OBJETIVOS |
1 > Qual frase de Thay é citada no texto sobre como cultivar o não-medo?
2 > Liste todos os personagens que, no texto sobre como cultivar o não-medo, têm muito medo do bruxo.
3 > Dê continuidade ao texto sobre como cultivar o não-medo a partir da última frase apresentada.

TEXTO PARA LEITURA |
※ ※ ※
Sangha
Virtual
Estudos Budistas
Tradição
do Ven. Thich Nhat Hanh
Como cultivar o não-medo
Sinto-me muito grato por fazer parte de uma comunidade espiritual que está praticando para ser livre de qualquer dogma ou ideologia, para ser livre do medo. Todos os dias eu me refugio ativamente nesta comunidade, me refugio na sangha. Quando faço isso me sinto estável. Sinto como se não fosse um eu separado e posso morrer a qualquer momento, e está tudo bem, porque minha vida tem sentido.
Às vezes também sinto tristeza e pesar. Mas eu sei que são apenas emoções e se eu não as alimentar, eles passam. Um dos aspectos do Buda que sinto diferente de quando comecei a praticar o Budismo é que quando comecei, acreditava que o Buda nunca tivesse nenhuma formação mental negativa. Ele tinha transformado tudo. Agora vejo isso de forma diferente. Vejo que o Buda tinha essas emoções, mas não as deixou invadir e tomar conta da sua mente. Ele sabia como cuidar da sua dor, cuidar da sua raiva. Isso é iluminação.
Thay disse: “Se você sabe sofrer, você sofre menos”. Portanto, existe uma arte do sofrimento e quando aprendemos a cuidar desse sofrimento com atenção plena, então coisas maravilhosas podem acontecer. Novas possibilidades que não víamos antes. Por isso, sempre digo que essa é minha prática favorita. Pode ser que eu encontre uma nova prática que ame ainda mais, mas até agora eu realmente adoro apenas iluminar meu sofrimento com a luz da atenção plena.
Às vezes é como uma fornalha, há raiva, há negação, ignorância. “Como pode ser que isso tenha acontecido desse modo?” E eu vejo essa emoção, e eu digo, sim, você é a ignorância. Eu conheço você. Você tentou se esconder.
Quantos de vocês já viram O Mágico de Oz? No final, há um grande Mágico de Oz na parede. Dorothy, o Espantalho, o Leão, e o Homem de Lata têm muito medo do bruxo. Eles veem esta aparição gigante, mas então o cachorro Toto corre e vê um homem atrás de uma cortina. Ele abre a cortina e você vê o homem ali com um monte de alavancas e roldanas e coisas assim. Ele está de alguma forma projetando essa imagem de si mesmo que é muito assustadora.
※ ※ ※
TRECHOS DOS REGISTROS |
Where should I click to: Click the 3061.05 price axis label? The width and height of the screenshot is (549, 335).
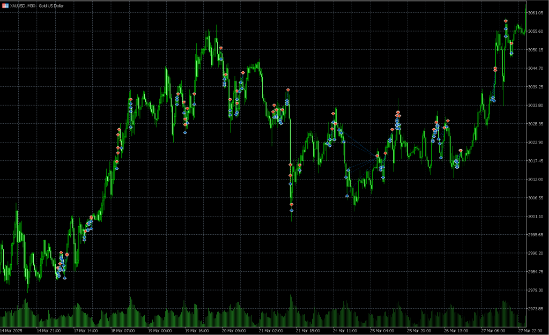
※ ※ ※
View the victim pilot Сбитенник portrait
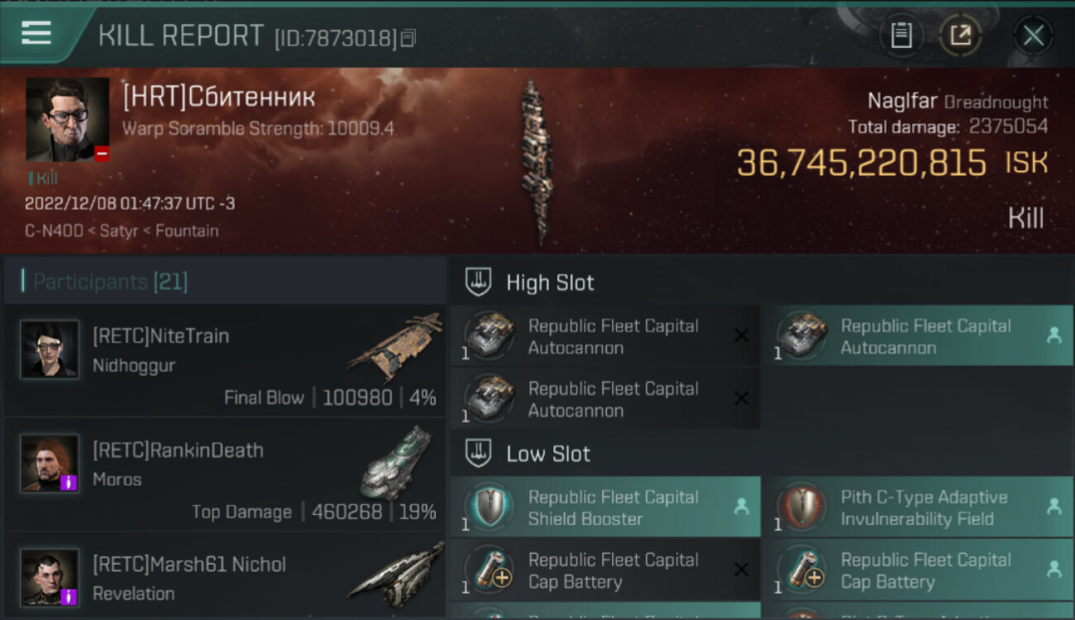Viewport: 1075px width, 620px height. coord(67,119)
※ ※ ※
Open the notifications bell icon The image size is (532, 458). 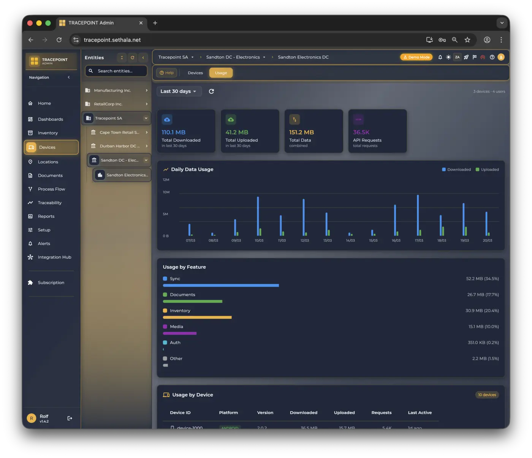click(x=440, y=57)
※ ※ ※
RESPOSTAS ESPERADAS |
1 > "Se você sabe sofrer, você sofre menos."

2 > Dorothy, o Espantalho, o Leão e o Homem de Lata.

3 >
Essa é a mente. Nossa mente está sempre projetando esses grandes demônios. Há coisas realmente horríveis acontecendo no mundo, que vão acontecer no futuro, e que aconteceram no passado. Mas o que fazemos disso em nossa mente? O que fazemos com essas injustiças, esse sofrimento, essa dor? Será que o transformamos num grande monstro e nos sentimos dominados pelo medo? Ou fazemos como o Toto, abrindo a cortina e vendo que o que pensamos ser não é a coisa real. É apenas uma aparição.
Com esse insight, eu aceito que este corpo é impermanente, e que posso perder um membro, posso perder uma perna, posso ter câncer, seja lá o que for, a qualquer momento. Não sabemos o que acontecerá com nosso corpo. Mas se vivermos com medo durante toda a vida, o que acontecerá com o nosso corpo? O que acontecerá com a nossa comunidade? O que acontecerá com nosso planeta? Então, não consigo ver que a vida vale a pena ser vivida. Na verdade, acho que quanto mais cultivo o não-medo, mais sou capaz de realmente ajudar. Isso não significa que eu não tenha medo surgindo em mim.
Lembro que perguntei a Thay sobre a prática do não medo. Eu disse: "Eu me deparei com uma cascavel, e ela estava chocalhando, enrolada”. Eu estava olhando para o meu medo, como se estivesse perto daquela cascavel. Eu perguntei a Thay: "Como cultivamos o não-medo?"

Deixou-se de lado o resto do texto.